→ **YOUR ASSIGNMENT**:
All lines from the one with "Image resolution: width=461" through the last are to be given again exactly as they stand in the data below, and only those.

→ **EXERCISE DATA**:
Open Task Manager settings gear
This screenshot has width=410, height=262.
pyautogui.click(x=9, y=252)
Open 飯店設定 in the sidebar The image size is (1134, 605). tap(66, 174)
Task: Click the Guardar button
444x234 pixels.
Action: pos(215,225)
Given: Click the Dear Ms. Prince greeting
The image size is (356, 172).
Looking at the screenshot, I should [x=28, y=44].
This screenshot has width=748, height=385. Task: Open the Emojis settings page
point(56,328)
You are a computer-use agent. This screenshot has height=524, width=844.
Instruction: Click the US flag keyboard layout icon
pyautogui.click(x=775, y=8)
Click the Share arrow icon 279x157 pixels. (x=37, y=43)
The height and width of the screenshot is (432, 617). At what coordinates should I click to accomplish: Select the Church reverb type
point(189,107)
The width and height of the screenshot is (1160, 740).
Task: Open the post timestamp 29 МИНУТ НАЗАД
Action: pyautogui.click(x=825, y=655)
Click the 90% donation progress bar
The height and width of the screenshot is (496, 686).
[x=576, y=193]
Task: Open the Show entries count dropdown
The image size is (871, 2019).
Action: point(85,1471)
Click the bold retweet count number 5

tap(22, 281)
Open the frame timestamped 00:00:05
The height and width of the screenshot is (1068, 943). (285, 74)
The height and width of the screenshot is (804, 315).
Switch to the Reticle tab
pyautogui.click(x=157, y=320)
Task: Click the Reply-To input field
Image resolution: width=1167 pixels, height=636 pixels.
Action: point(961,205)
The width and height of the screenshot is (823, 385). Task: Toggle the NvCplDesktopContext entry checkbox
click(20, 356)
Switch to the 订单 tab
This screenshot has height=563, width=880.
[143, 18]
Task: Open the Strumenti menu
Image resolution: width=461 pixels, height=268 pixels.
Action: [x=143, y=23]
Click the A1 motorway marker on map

→ **RESULT OF THE TASK**:
Image resolution: width=461 pixels, height=268 pixels.
Action: [x=143, y=23]
Click the A1 motorway marker on map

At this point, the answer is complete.